FOUDRAINE, Jan: Wer ist aus Holz? [Psychose und Trauma; Sachbuch]
Jan FOUDRAINE: Wer ist aus Holz?
Neue Wege der Psychiatrie
(München 1973 und später)
Der "wissenschaftliche Erfahrungsbericht" eines holländischen Psychiaters, der sich konsequent dem Selbstempfinden von PatientInnen mit "chronischer Psychose" geöffnet hat. Nach Foudraine sind die sogenannten Geistesgestörten "Lautsprecher, aus denen die Leiden unserer Zeit vielleicht am deutlichsten wiederhallen". Anhand genau beschriebener Fallvignetten und therapeutischer Beziehungen zeigt er, wie durch eine festgefahrene Etikettierung nach Krankheitssymptomen schockierende Fehldiagnosen entstehen. (Siehe auf dieser Liste: STEIN, KEMPKER.)
Nicht zuletzt untermauern seine Darstellungen die Hypothese, daß auch bei Menschen mit Psychosen psychische Traumatisierungen in der Kindheit und Jugend zumindest Mitursache sein können. (Siehe auch auf dieser Liste: das Referat von Gertrud Hardtmann in: STREECK-FISCHER.)
"Wer ist aus Holz?" ist daneben ein mitreißend geschriebenes Lehrbuch zur Geschichte der Psychotherapie bei Psychosen (bis zum damaligen Zeitpunkt).

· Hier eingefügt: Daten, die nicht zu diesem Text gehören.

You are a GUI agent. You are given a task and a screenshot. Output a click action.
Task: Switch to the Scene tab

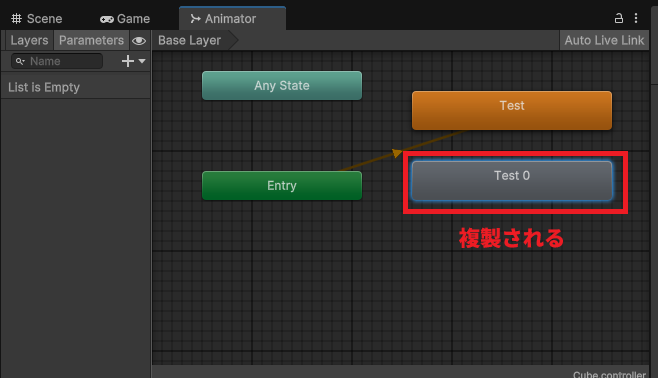pos(37,18)
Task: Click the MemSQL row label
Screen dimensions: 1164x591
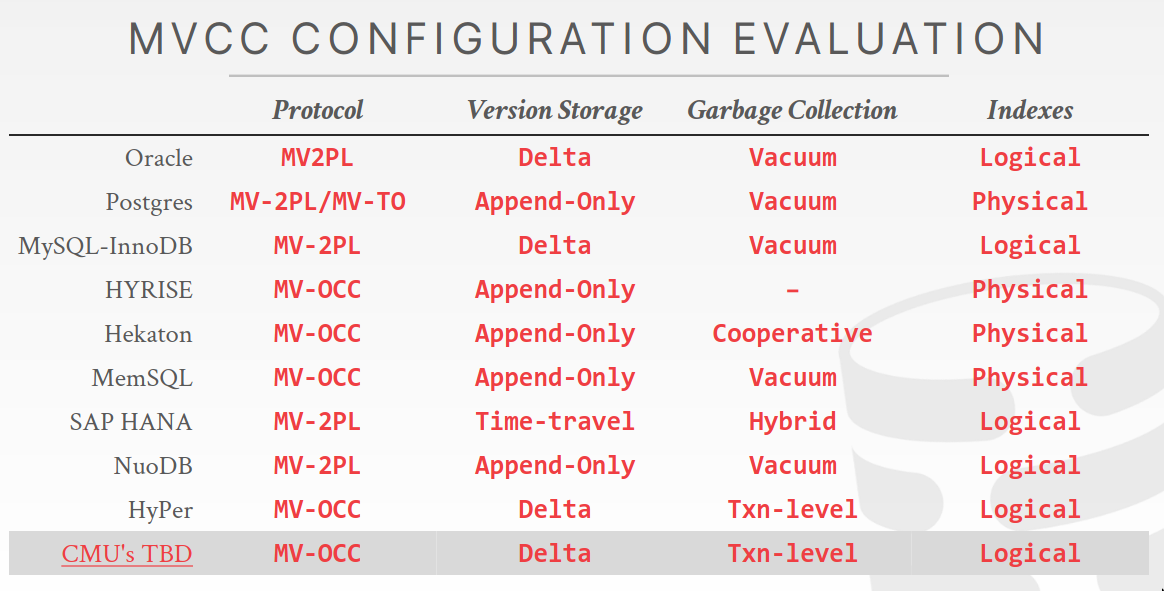Action: click(x=142, y=378)
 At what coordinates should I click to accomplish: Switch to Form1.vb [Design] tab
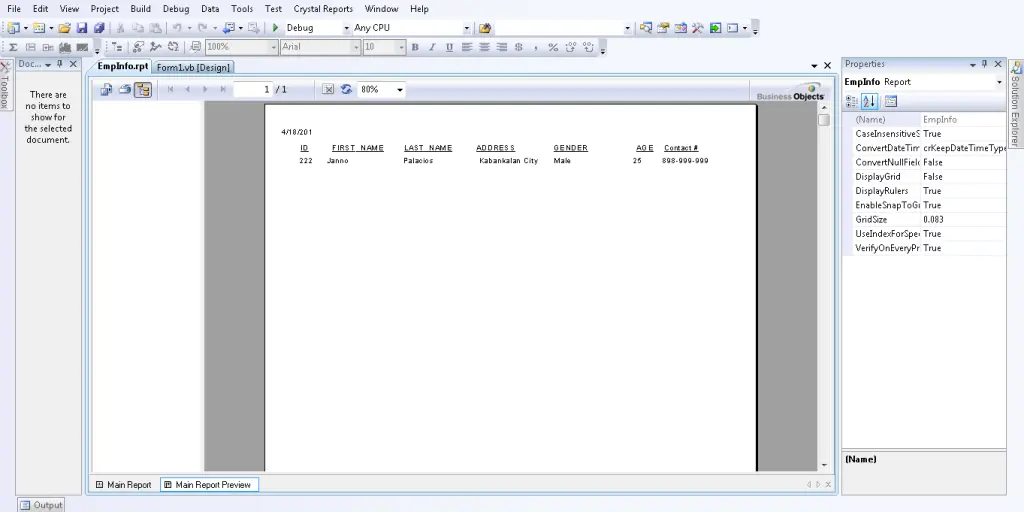tap(194, 67)
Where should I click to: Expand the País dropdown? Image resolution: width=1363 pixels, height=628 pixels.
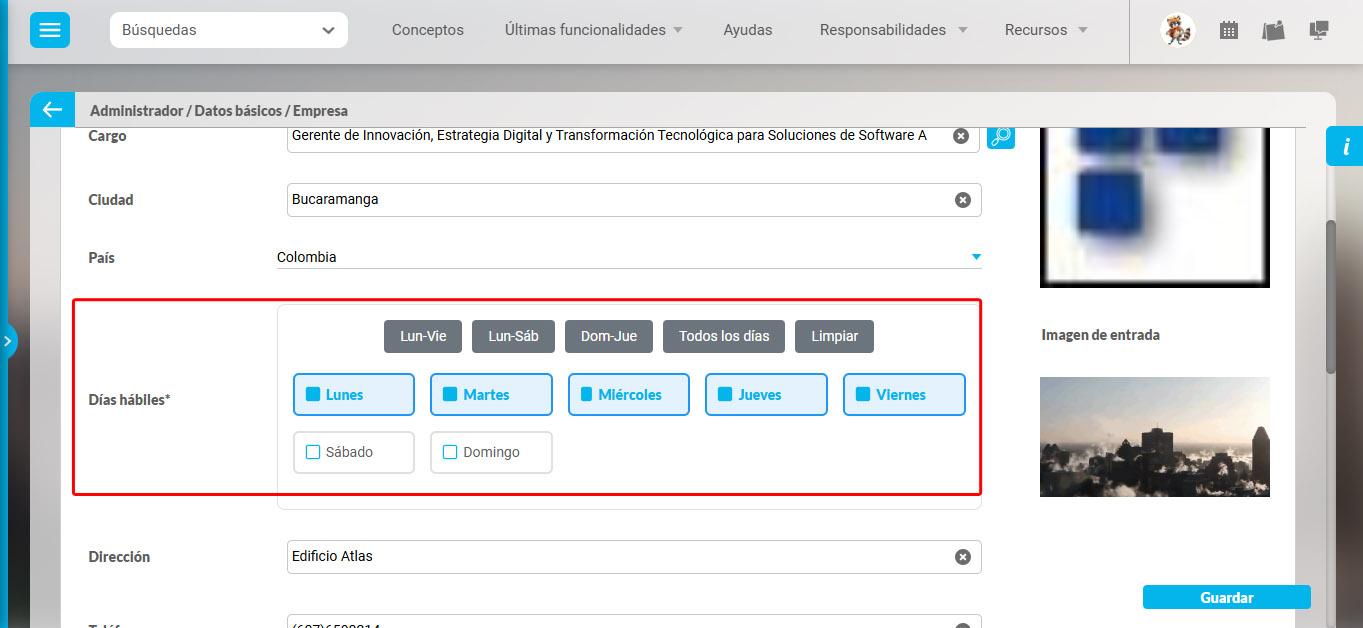coord(976,257)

Das Buch hat (ebenso wie die Arbeiten von BENEDETTI, SIIRALA und LAING, auf die es sich zustimmend bezieht) seinerzeit wesentlich beigetragen zur Sensibilisierung weiter Kreise für die subjektive Wahrheit von Menschen mit Psychosen (wo heutzutage u.a. Therapeuten-Autoren wie Thomas BOCK weitermachen). Bei seinen Psychiater-Kollegen hat Foudraine sich sehr unbeliebt gemacht, wohl vor allem wegen seiner unverblümten, fachlich aber nuanciert begründeten Kritik an der klinischen Praxis (die leider noch immer oft relevant ist). Auch der Optimismus, mit dem er therapeutische Beziehungen selbst mit langzeithospitalisierten PatientInnen für möglich hält (und aus eigener Erfahrung schildert), kam bei den Profis nicht gut an.
In informellen und relativ offenen Gesprächen, die ich während der Arbeit in der Akutpsychiatrie mit psychotischen PatientInnen führen konnte, wurden bei zunehmendem Vertrauen ausnahmslos traumatische Lebensumstände in Kindheit und Jugend zumindest angedeutet. – Für mich gehören Menschen mit Psychosen ohne Einschränkung zum Arbeitsgebiet Traumatherapie.